On the other hand, the February retail sales growth rate fell short of expectations, showing mixed economic signals. According to the U.S. Department of Commerce, retail sales in February increased by 0.6% month-over-month, below the market forecast of 0.8%. Retail sales excluding automobiles rose by 0.3%. The January retail sales growth was revised down from a 0.8% increase to a 1.1% decrease month-over-month. This suggests that household spending capacity was not as strong as initially expected. Retail sales are considered a key indicator of the overall economic trend, accounting for two-thirds of the U.S. real economy.


Chris Lo, Chief Economist at FHN Financial, assessed, "One week before the FOMC, after two consecutive months of hot CPI readings, February PPI also exceeded market expectations for two months in a row, while retail sales were not completely weak but quite disappointing."


Bloomberg reported, "It is too early to draw conclusions, but some are raising eyebrows over fears of stagflation (economic stagnation with rising inflation)."


Now, investors' attention is turning to the FOMC meeting next week. Due to stickier-than-expected inflation, the Fed is likely to maintain the view that additional confirmation of a sustained slowdown in inflation is necessary.
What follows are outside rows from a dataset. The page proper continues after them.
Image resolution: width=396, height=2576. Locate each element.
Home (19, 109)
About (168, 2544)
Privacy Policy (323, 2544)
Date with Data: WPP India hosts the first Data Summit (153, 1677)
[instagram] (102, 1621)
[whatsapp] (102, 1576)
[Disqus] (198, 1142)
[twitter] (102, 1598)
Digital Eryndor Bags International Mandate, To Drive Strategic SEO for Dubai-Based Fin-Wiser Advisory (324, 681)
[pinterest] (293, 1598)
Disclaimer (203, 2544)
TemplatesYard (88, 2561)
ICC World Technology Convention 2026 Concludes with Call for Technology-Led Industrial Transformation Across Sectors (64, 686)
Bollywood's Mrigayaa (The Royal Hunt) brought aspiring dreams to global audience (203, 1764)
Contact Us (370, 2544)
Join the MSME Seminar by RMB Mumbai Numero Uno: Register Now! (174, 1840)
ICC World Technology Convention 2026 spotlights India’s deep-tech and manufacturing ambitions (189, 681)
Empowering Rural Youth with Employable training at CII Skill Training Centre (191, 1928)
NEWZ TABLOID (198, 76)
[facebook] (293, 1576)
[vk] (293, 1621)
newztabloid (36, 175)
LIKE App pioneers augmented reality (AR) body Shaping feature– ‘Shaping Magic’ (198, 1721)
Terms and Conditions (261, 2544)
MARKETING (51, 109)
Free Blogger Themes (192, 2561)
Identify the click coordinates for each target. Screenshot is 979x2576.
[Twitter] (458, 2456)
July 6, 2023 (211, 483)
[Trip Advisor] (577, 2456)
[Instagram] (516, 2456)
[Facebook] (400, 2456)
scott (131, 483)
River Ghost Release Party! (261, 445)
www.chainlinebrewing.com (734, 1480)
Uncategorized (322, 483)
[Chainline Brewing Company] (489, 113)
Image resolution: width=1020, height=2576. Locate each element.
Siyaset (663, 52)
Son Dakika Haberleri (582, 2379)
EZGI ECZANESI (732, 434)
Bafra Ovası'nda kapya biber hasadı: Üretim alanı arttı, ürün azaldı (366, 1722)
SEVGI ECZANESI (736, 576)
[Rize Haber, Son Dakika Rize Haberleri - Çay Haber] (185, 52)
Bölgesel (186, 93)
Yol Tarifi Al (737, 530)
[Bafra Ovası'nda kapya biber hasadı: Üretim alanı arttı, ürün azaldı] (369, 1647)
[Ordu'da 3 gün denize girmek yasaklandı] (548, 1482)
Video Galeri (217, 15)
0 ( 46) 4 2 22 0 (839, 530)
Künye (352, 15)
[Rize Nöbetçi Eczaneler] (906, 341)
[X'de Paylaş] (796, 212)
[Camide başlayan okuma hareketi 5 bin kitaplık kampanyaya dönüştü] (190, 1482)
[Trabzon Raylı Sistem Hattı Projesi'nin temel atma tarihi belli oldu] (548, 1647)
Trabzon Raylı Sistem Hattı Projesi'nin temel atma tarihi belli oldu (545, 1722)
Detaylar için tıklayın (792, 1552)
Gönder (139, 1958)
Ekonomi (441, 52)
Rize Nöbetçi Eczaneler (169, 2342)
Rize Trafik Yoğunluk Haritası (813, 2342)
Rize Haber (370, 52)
By stock, Nvidia fell 3.24%. Electric vehicle startup Fisker plunged 51.94% after news that it hired restructuring experts in preparation for bankruptcy filing. Apple and Microsoft (MS) rose 1.09% and 2.44%, respectively. Investment platform Robinhood jumped 5.19% on news that its assets under management increased by 16%.


International oil prices rose as the International Energy Agency (IEA) raised its oil demand forecast for this year. West Texas Intermediate (WTI) crude closed at $81.26 per barrel, up $1.54 (1.9%) from the previous trading day, breaking above $80 for the first time since early November last year. Brent crude ended the day at $85.42 per barrel, up $1.39 (1.7%) from the previous day.